DOCUMENT TEXT:

Not too long ago, I saw a participant in the Texas ORP make a massive mistake.
Texas ORP is the Texas Optional Retirement Program. It’s something that, when initially hired, teachers can choose to opt into. Alternatively, teachers may be able to choose the Teacher’s Retirement System (TRS) instead.
This is a big decision if you have the choice, because you only get once chance to make it.
Most teachers are automatically enrolled in TRS. However, certain employees of public colleges are eligible to choose the Texas ORP instead of the TRS pension plan.
Although both of these accounts are meant to be for retirement savings and income, they each approach this goal using two distinctly different paths.
I’ll tell you more about the teacher who made a simple little move — on the recommendation of her financial advisor! — within Texas ORP that cost her thousands of dollars. She’s not the only one I’ve seen make this mistake, either.
But first, let me explain a little bit more about both programs and how they work.
What Is Texas ORP?
The Texas Higher Education Coordinating Board describes the Optional Retirement Program in the following way:
“The Optional Retirement Program (ORP) is available as an alternative to the Teacher Retirement System (TRS) for full-time faculty, librarians, and certain administrators and professionals employed by Texas public institutions of higher education.”
Essentially, certain higher-education employees can opt out of the Teachers Retirement System in favor of a plan that allows them to make their own contributions and get a match from their employer.
The dollars in the Texas ORP can be invested in a variety of ways. On the surface it works much like a 401(k) or some other employer sponsored retirement plan. This intent of creating this plan was to give these employees a choice of how they saved for their retirement needs.
The Difference Between Texas ORP and TRS
TRS is a defined benefit program, whereas the ORP is a defined contribution program:
- A defined benefit plan, like TRS, specifies the benefit that will be payable to you on a monthly basis when you retire. This amount is based on a formula that includes factors such as years of service and average salary.
- A defined contribution plan, like the ORP, specifies what percentage or dollar amount of your paycheck is withheld and saved in an investment account. In addition to your salary deferrals, your employer will often match your salary up to certain limits. The amount you have in this plan at retirement is not set. It is usually determined by factors such as investment performance and how much you saved in the plan. The ORP falls under this category.
The TRS plan is set up to provide you a specified income stream in retirement. The ORP, on the other hand, is set up to provide you an unspecified lump sum at retirement.
How Do You Decide Between the ORP and TRS If You Have the Choice?
The obvious follow-up question here is, which program is better for you if you have the ability to choose between them?

GIVEN INFORMATION:
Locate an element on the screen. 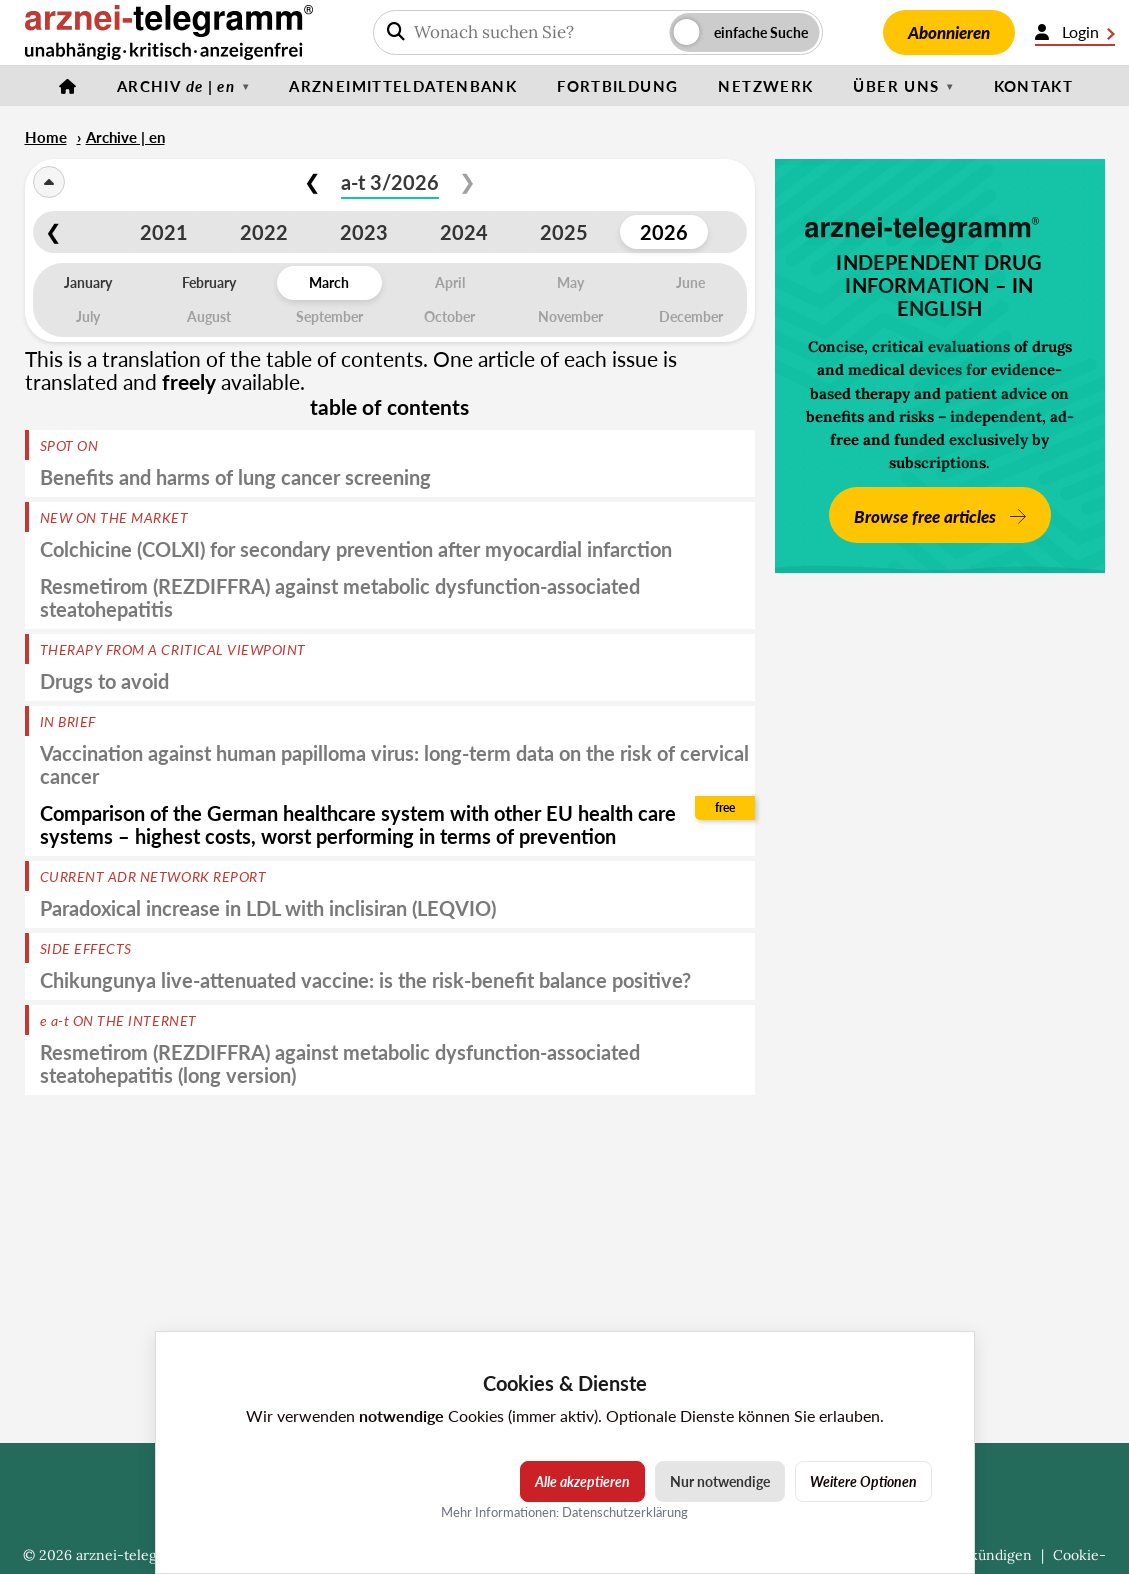 This screenshot has width=1129, height=1574. Datenschutzerklärung is located at coordinates (625, 1512).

PROMPT A: In the retirement plan article, what type of program is TRS?
PROMPT B: Reproduce the passage of the retirement plan article that begins at the words "The TRS plan" and stops after "choose between them?".
Work only from the retirement plan article, not the data.

CORRECT RESULT A: A defined benefit program.

CORRECT RESULT B:
The TRS plan is set up to provide you a specified income stream in retirement. The ORP, on the other hand, is set up to provide you an unspecified lump sum at retirement.
How Do You Decide Between the ORP and TRS If You Have the Choice?
The obvious follow-up question here is, which program is better for you if you have the ability to choose between them?